Reproduce the spec2Acdf documentation below, taking everything from "[f] = spec2Acdf(spec,utc,def,paramt,h,nit,speed,bound)" down to "frequently crossed level).".

__Document passage__.

● ● ● ● ●

Evaluates cdf of crests P(Ac<=h) or troughs P(At<=h).

## SYNOPSIS

[f] = spec2Acdf(spec,utc,def,paramt,h,nit,speed,bound)

## DESCRIPTION

 SPEC2ACDF  Evaluates cdf of crests P(Ac<=h) or troughs P(At<=h).

CALL:  F   = spec2Acdf(S,u,def,param,h,nit,speed,bound);

F    = cumulative distribution function of crests or trough heights
S    = spectral density structure
u    = reference level (default the most frequently crossed level).
def   = 'Tc',    gives crest height in time, Ac (default).
'Tt',    gives trough height in time, At.
'Lc' and 'Lt' crest trough in space
param  =  [0 tn Nt] defines discretization of crest period (or
crest length): tn is the longest period considered while
Nt is the number of points, i.e. (Nt-1)/tn is the
sampling frequnecy. param = [0 10 51] implies that the
crest periods are considered at 51 linearly spaced points
in the interval [0,10], i.e. sampling frequency is 5 Hz.

● ● ● ● ●

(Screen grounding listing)
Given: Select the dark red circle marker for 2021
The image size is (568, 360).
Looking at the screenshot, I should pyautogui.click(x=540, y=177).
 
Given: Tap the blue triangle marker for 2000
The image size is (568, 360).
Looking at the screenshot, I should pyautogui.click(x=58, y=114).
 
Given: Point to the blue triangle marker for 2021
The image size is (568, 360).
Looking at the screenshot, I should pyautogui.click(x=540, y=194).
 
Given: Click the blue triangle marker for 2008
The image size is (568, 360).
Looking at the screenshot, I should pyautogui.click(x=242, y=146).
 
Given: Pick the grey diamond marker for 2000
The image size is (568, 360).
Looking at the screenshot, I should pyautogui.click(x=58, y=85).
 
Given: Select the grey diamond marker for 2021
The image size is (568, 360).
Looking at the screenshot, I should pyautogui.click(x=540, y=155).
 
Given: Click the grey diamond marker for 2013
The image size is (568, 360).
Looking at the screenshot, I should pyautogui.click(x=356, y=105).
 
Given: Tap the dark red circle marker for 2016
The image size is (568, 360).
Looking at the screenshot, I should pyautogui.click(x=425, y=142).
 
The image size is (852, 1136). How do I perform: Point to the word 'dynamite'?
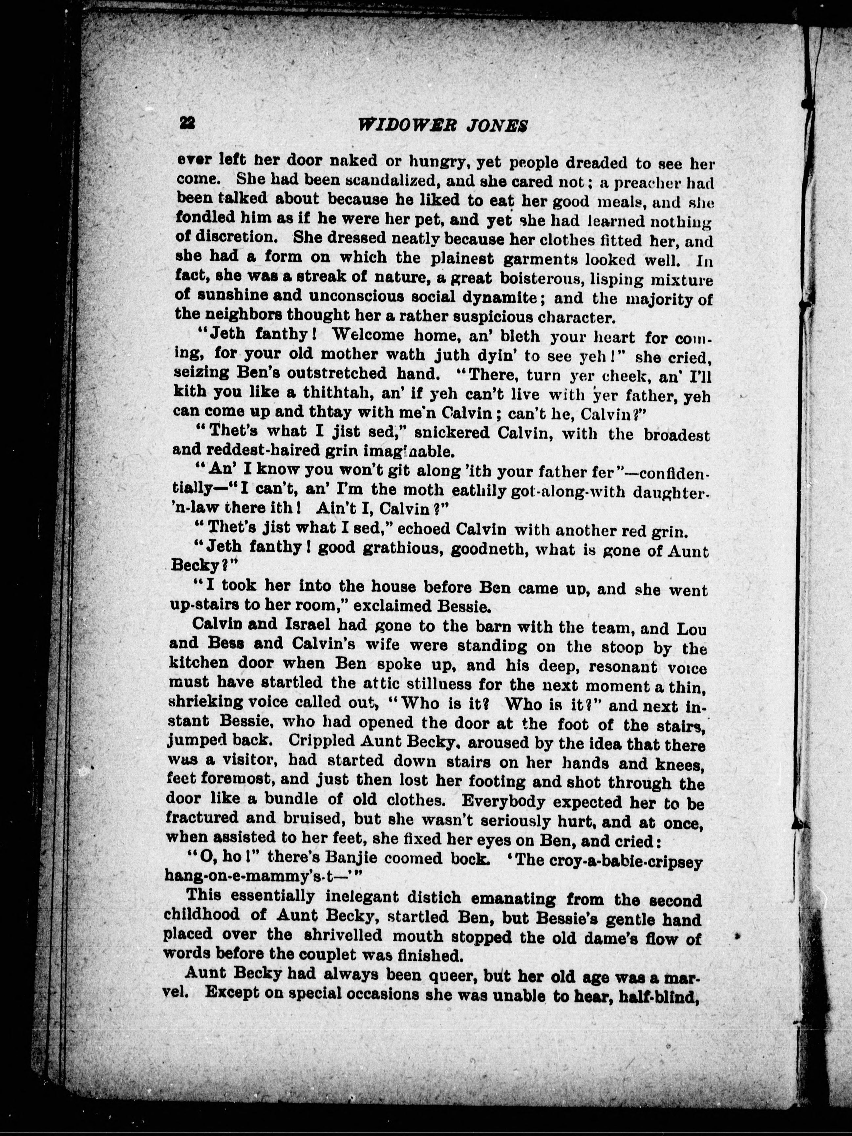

● ● ● ● ●

__Task answer__.
[f] = spec2Acdf(spec,utc,def,paramt,h,nit,speed,bound)

## DESCRIPTION

 SPEC2ACDF  Evaluates cdf of crests P(Ac<=h) or troughs P(At<=h).

CALL:  F   = spec2Acdf(S,u,def,param,h,nit,speed,bound);

F    = cumulative distribution function of crests or trough heights
S    = spectral density structure
u    = reference level (default the most frequently crossed level).